# Error Report



## TN2IC (13 Oct 2007)

When I'm on the top layer of the web site, ie army.ca homepage, the drop down menu for forums only has Radio Chatter on it.

Regards


----------



## Mike Bobbitt (13 Oct 2007)

I can't seem to reproduce it... does anyone else see any problems with the drop down menu?


----------



## Michael OLeary (13 Oct 2007)

They are all showing for me in Firefox 2.0.0.7


----------



## navymich (13 Oct 2007)

Sgt  Schultz said:
			
		

> ie army.ca homepage...



air-force.ca works just fine.  Maybe you should go blue!


----------



## Mike Bobbitt (13 Oct 2007)

I tested all the home pages on IE 7 and Firefox 2.0.0.7, both as a regular user and as a subscriber... no luck so far.


----------



## TN2IC (13 Oct 2007)

Hope that helps.
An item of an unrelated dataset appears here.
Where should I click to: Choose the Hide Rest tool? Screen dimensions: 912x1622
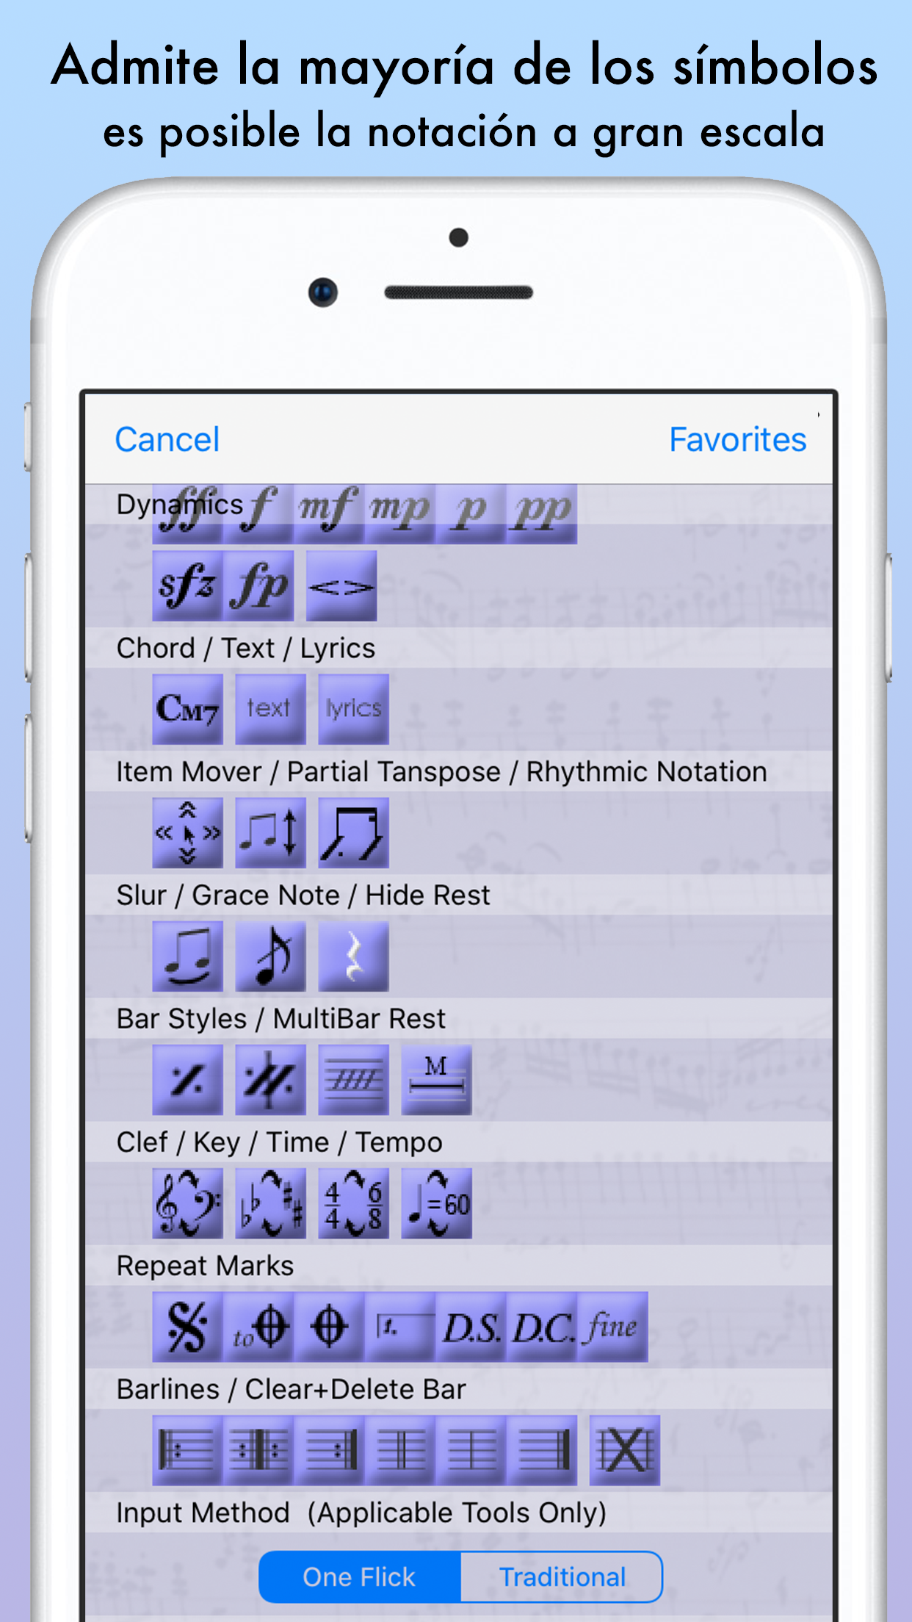pos(353,956)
I'm running Vista, and I wasn't logged on. 

Regards.


----------



## TN2IC (13 Oct 2007)

Mike Bobbitt said:
			
		

> I tested all the home pages on IE 7 and Firefox 2.0.0.7, both as a regular user and as a subscriber... no luck so far.



Did you clear your catch before may be?


----------



## Bruce Monkhouse (13 Oct 2007)

I've had that happen before also,...always on pages like "photo" "homepage", etc...never the 'normal' pages.


----------



## TN2IC (13 Oct 2007)

airmich said:
			
		

> air-force.ca works just fine.  Maybe you should go blue!
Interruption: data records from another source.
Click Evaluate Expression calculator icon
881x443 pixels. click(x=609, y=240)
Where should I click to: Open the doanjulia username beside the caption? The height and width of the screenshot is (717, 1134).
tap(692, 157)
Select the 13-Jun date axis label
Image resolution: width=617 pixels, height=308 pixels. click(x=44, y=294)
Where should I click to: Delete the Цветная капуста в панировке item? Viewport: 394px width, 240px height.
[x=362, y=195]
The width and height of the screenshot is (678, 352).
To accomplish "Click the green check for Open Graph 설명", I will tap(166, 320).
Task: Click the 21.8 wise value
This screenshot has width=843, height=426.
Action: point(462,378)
I wanted to transfer Air Force.. just so I got the cool CADPAT Rain jacket... but the interviewing officer thought I was on crack when I told her that. Next time, Gadget...


----------



## GAP (13 Oct 2007)

Sgt  Schultz said:
			
		

> When I'm on the top layer of the web site, ie army.ca homepage, the drop down menu for forums only has Radio Chatter on it.
> 
> Regards



Using IE 6.0.2900 everything on the drop down menus work fine.


----------



## Mike Bobbitt (13 Oct 2007)

Hmmm, just tested on Vista/IE7 logged out, and still no dice. ???


----------



## Mike Baker (13 Oct 2007)

I have no problem at all.


----------



## deedster (13 Oct 2007)

No problem here either.


----------



## TN2IC (13 Oct 2007)

My program is iexplore.exe so I'm dumbfounded on the issue.
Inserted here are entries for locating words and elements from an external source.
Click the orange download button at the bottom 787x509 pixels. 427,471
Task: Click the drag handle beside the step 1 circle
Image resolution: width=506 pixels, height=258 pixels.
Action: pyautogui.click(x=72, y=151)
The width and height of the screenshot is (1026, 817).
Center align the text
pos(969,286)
It looks like the box is just higher then the others. I just seen another branch on the drop down menu.. Home Front was include this time. Like everything else, Admin, Services, Navigate, Information and Contact Us work fine. Just the Forum drop down it "raised" higher. You can see the border of the drop down and how it cuts off on the top of the window via that photo I sent you.


----------



## dapaterson (13 Oct 2007)

Looks like the bottom of the pop-up is appearing at the cursor, vice the top - have you changed settings or preferences?


Since Radio Chatter is the last in the list, that's all that you're seeing - the remainder of the menu is being printed off-screen, as it were.

...or you could always just use the same bookmark that I do - http://forums.army.ca - and see everything in a different view...


----------



## 00334 (14 Oct 2007)

When I first read this thread and tried myself to see if there was indeed a problem and I did observe it.  It only occurs for me at the homepage of each of the pages and not when in a thread.


----------



## Mike Bobbitt (14 Oct 2007)

Aha, I think I figured it out... if your window is too small, the popup menu appears "up" instead of down. You may need to maximize the window or adjust your screen resolution if it's possible.

I can see from the screen shot that your screen res is pretty low right now. On Vista you can right click on the desktop and click Personalize, then click Display Settings to adjust it.


----------



## 00334 (14 Oct 2007)

Mike Bobbitt said:
			
		

> Aha, I think I figured it out... if your window is too small, the popup menu appears "up" instead of down. You may need to maximize the window or adjust your screen resolution if it's possible.
> 
> I can see from the screen shot that your screen res is pretty low right now. On Vista you can right click on the desktop and click Personalize, then click Display Settings to adjust it.



You're right Mike.  I'm on 1024X768 and if I maximize the window the menu problem is resolved.


----------



## TN2IC (14 Oct 2007)

Mike Bobbitt said:
			
		

> Aha, I think I figured it out... if your window is too small



My Screen is 24" big one... so I am sure it's not the problem.

But I"ll look into the  1024X768 deal.


----------



## TN2IC (14 Oct 2007)

Well it seems to work fine now. Sorry to raise alarm bells there.

I just have to get use to the small font now. At less I can watch movies on here pretty good with this monitor.

Regards,
Schultz


----------



## Mike Bobbitt (14 Oct 2007)

Under the View menu item you can change your text size in IE. Or on the same Personalization menu I mentioned above, you can adjust the font size for the whole system.


----------